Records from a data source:
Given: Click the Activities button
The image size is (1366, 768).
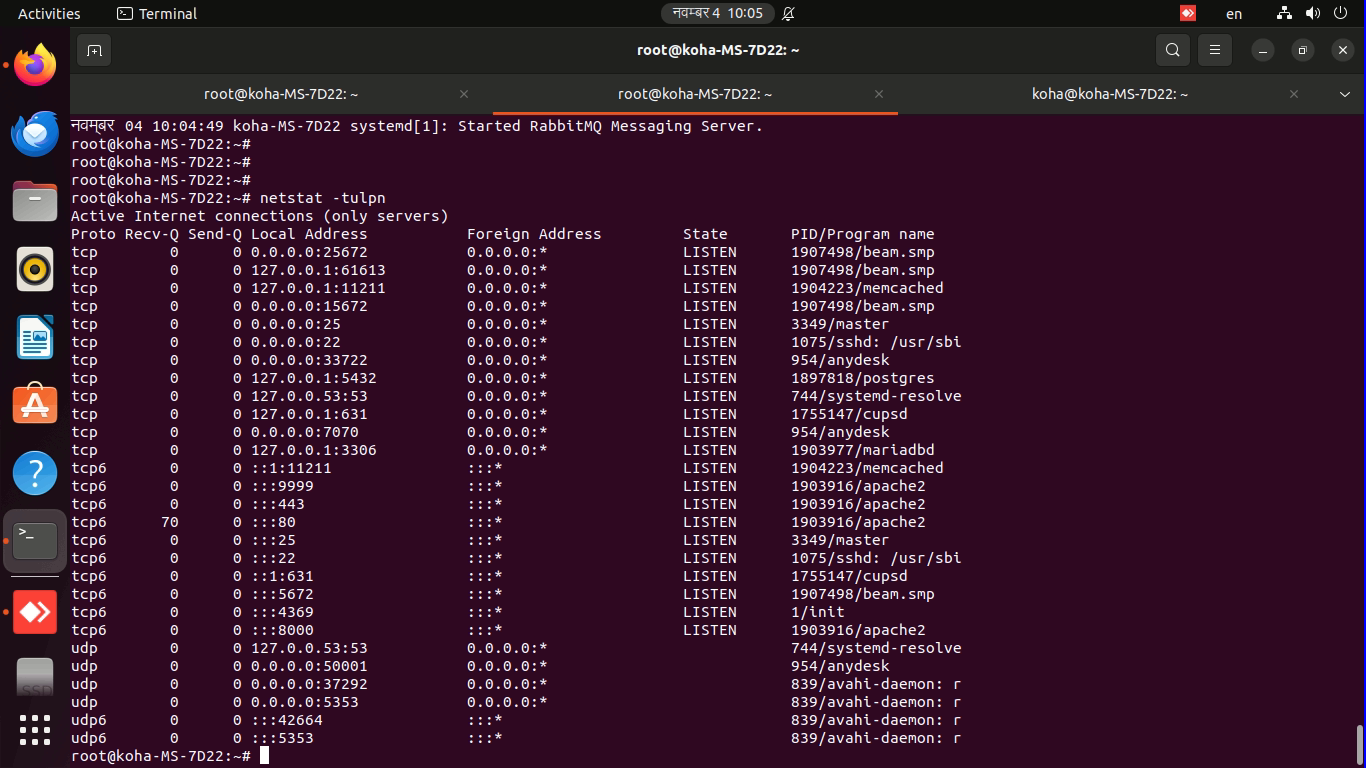Looking at the screenshot, I should [x=49, y=14].
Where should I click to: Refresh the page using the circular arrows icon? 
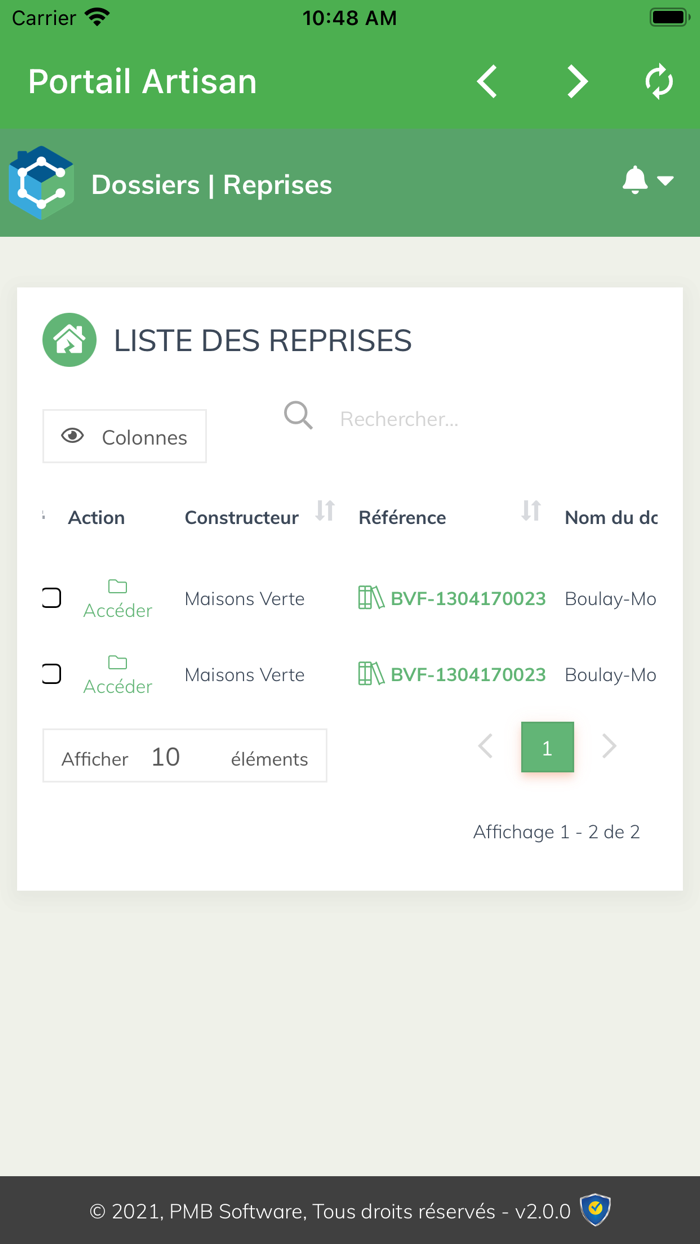[x=659, y=82]
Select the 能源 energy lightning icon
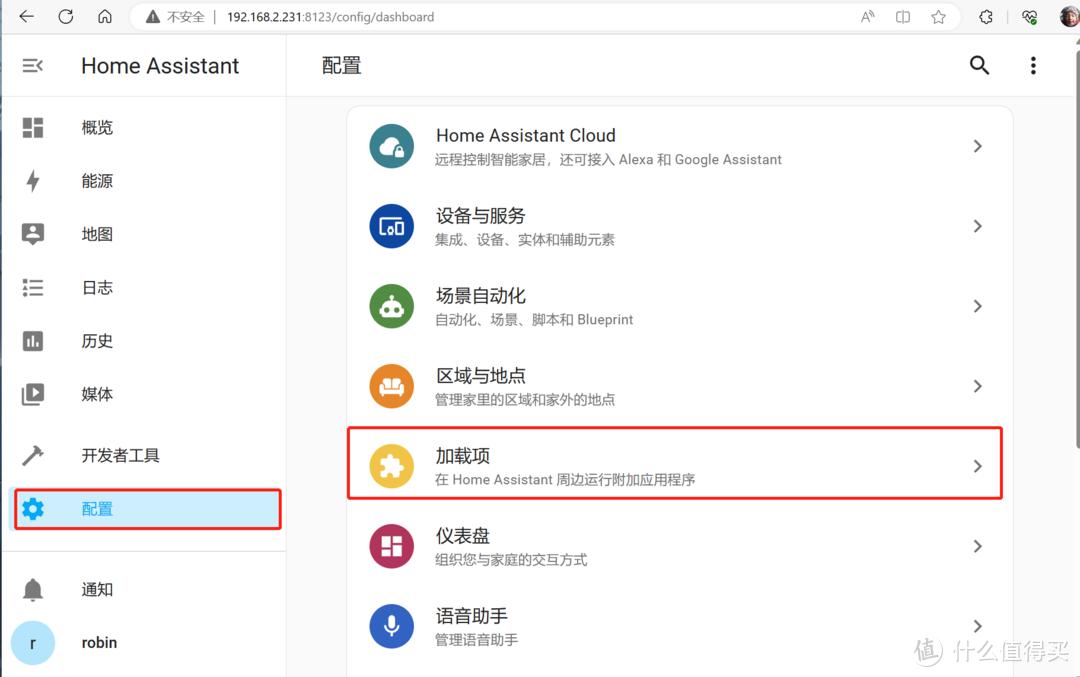Viewport: 1080px width, 677px height. 32,180

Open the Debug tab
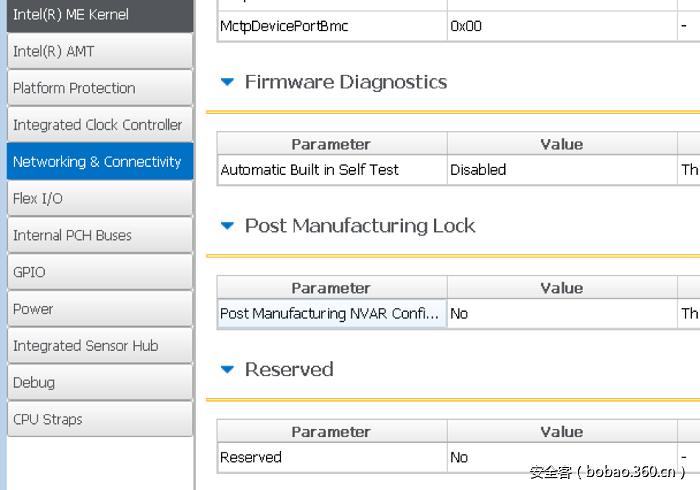97,383
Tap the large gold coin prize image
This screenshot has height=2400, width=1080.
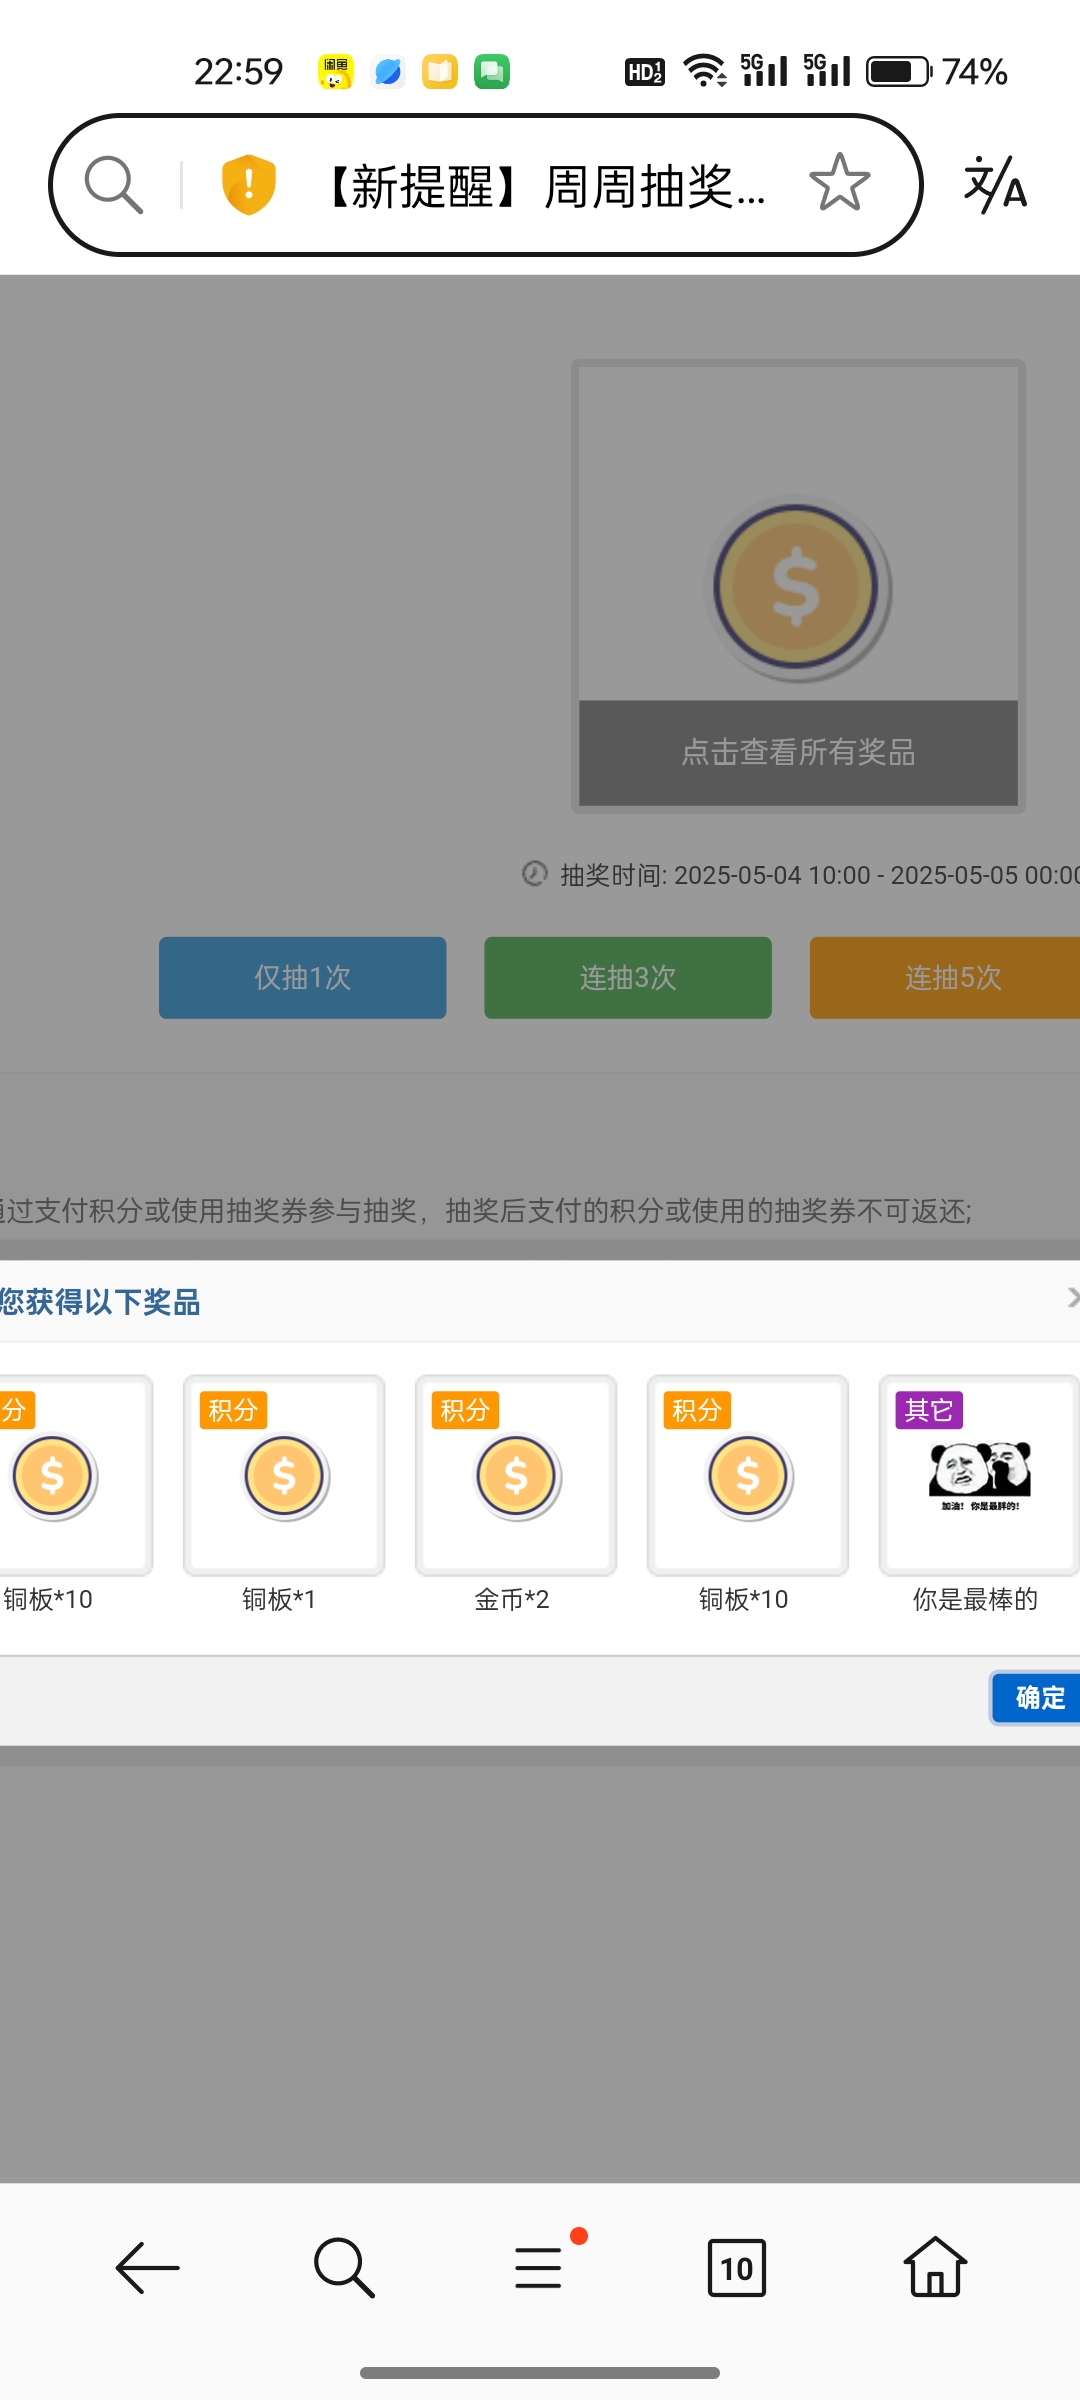click(797, 588)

Goal of the exercise:
Produce a verbatim copy of every entry, excluding pictures.

Result for this task:
Given: Click the Activities button
The image size is (1366, 768).
Looking at the screenshot, I should [x=49, y=14].
Where should I click to: Refresh the page using the circular arrows icon? 
[x=659, y=82]
Select the 能源 energy lightning icon
Viewport: 1080px width, 677px height. 32,180

Open the Debug tab
97,383
Tap the large gold coin prize image
This screenshot has height=2400, width=1080.
click(797, 588)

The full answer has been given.